- _DATASET_
BEGIN

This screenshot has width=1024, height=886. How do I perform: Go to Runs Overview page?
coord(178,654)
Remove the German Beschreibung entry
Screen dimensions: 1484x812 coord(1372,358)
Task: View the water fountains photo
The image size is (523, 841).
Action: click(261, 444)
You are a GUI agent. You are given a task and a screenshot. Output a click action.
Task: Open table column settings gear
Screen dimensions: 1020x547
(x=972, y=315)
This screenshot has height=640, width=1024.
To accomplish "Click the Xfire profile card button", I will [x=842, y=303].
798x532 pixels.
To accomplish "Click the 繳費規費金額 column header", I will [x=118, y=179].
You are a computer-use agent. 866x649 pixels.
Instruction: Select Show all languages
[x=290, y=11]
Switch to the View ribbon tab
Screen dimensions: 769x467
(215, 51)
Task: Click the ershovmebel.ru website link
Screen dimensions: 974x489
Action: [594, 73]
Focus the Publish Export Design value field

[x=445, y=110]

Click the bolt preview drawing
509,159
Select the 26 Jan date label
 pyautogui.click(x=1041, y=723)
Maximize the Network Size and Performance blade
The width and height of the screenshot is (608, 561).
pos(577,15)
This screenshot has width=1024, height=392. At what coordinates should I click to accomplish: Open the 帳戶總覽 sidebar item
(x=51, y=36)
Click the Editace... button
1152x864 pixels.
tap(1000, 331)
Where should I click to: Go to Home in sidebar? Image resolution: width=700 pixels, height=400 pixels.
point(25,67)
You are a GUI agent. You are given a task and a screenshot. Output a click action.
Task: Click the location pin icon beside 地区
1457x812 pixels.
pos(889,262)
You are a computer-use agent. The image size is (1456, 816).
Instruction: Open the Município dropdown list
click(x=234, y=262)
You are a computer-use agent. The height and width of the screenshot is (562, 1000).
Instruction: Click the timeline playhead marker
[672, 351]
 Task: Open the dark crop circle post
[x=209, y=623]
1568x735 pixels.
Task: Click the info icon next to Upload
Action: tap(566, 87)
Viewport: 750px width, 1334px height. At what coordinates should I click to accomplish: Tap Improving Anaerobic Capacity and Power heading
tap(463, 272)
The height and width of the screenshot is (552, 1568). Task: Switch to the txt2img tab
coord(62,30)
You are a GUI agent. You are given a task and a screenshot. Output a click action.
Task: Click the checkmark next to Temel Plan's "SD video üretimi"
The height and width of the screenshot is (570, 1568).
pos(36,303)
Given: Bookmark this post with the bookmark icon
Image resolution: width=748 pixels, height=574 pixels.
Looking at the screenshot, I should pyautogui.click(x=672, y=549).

END

- _ACTION ITEM_
Look through the data above. Each line containing the word "column" needs to be copied.

- _WRITTEN RESPONSE_
Task: Open table column settings gear
To accomplish "Click the 繳費規費金額 column header", I will [x=118, y=179].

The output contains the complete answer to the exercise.